Comment author: [deleted] 06 April 2012 06:57:48PM 1 point [-]

The evidence that the territory is static is called Physics. The laws does not change, and the elegant counterargument against anti-inductionism is that if induction didn't work our brains would stop working, because our brains depend on static laws.

There is no evidence whatsoever that the map is static. It should never be, you should always be prepared to update, there isn't a universal prior that lets you reason inductively about any universe.

Comment author: Vaniver 06 April 2012 03:37:18PM 0 points [-]

would it not be beneficial to occasional abandon our goal-orientation to explore other trajectories for potentially new and more lucrative paths.

Why would that not be part of the trajectory traced out by your goal-orientation, or a natural interaction between the fuzziness of your map and your goals?

Comment author: HungryTurtle 06 April 2012 06:26:58PM 0 points [-]

Well you would try to have that as part of your trajectory, but what I am suggesting is that there will always be things beyond your planning, beyond your reasoning, so in light of this perhaps we should strategically deviate from those plans every now and then to double check what else is out there.

Comment author: Vaniver 06 April 2012 06:43:52PM 0 points [-]

I'm still confused by what you're considering inside my reasoning and outside my planning / reasoning. If I say "spend 90% of your time in the area with the highest known EV and 10% of your time measuring areas which have at least a 1% chance of having higher reward than the current highest EV, if they exist," then isn't my ignorance about the world part of my plan / reasoning, such that I don't need to deviate from those plans to double check?

Comment author: AspiringKnitter 12 March 2012 02:00:17AM 1 point [-]

It is all fine and dandy that I am getting upvotes for this, and by all means don't stop, but really I am just a novice applying Rationality 101 whereever I see fit in order to earn my black belt.

Personally, I think that behavior should be rewarded.

Comment author: [deleted] 12 March 2012 02:13:33AM 1 point [-]

Personally, I think that behavior should be rewarded.

Thank you, and I share that view.
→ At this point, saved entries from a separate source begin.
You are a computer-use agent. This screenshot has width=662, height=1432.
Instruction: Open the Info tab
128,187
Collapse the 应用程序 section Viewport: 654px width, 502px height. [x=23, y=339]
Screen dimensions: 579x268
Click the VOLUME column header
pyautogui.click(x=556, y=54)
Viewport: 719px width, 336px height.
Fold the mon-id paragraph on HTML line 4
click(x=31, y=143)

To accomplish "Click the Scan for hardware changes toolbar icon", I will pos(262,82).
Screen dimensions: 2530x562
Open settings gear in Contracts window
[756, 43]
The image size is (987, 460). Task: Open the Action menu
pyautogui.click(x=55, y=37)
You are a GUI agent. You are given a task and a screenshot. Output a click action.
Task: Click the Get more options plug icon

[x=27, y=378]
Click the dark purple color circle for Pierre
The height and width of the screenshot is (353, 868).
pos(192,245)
Why don't we see everyone doing it? Why, I would be overjoyed if everyone was so firmly trained in Rat101 that comments like these were not special.

But now I am deviating into a should-world + diff.

Comment author: Ben_Welchner 12 March 2012 02:36:02AM *  1 point [-]

I'm pretty sure we do see everyone doing it. Randomly selecting a few posts, in The Fox and the Low-Hanging Grapes the vast majority of comments received at least one upvote, the Using degrees of freedom to change the past for fun and profit thread have slightly more than 50% upvoted comments and the Rationally Irrational comments also have more upvoted than not.

It seems to me that most reasonably-novel insights are worth at least an upvote or two at the current value.

EDIT: Just in case this comes off as disparaging LW's upvote generosity or average comment quality, it's not.

Comment author: AspiringKnitter 12 March 2012 02:42:17AM *  2 points [-]

Though among LW members, people probably don't need to be encouraged to use basic rationality. If we could just upvote and downvote people's arguments in real life...

I'm also considering the possibility that MHD was asking why we don't see everyone using Rationality 101.

Comment author: RichardKennaway 12 March 2012 07:47:49AM 3 points [-]

Praying to the gods for revelation doesn't work.

Supposing that you lived in a universe where you could pray for and would then always receive infallible instruction, it would be rational to pray.

I'm talking about the real world, not an imaginary one. You can make up imaginary worlds to come up with a counterexample to any generalisation you hear, but it amounts to saying "Suppose that were false? Then it would be false!"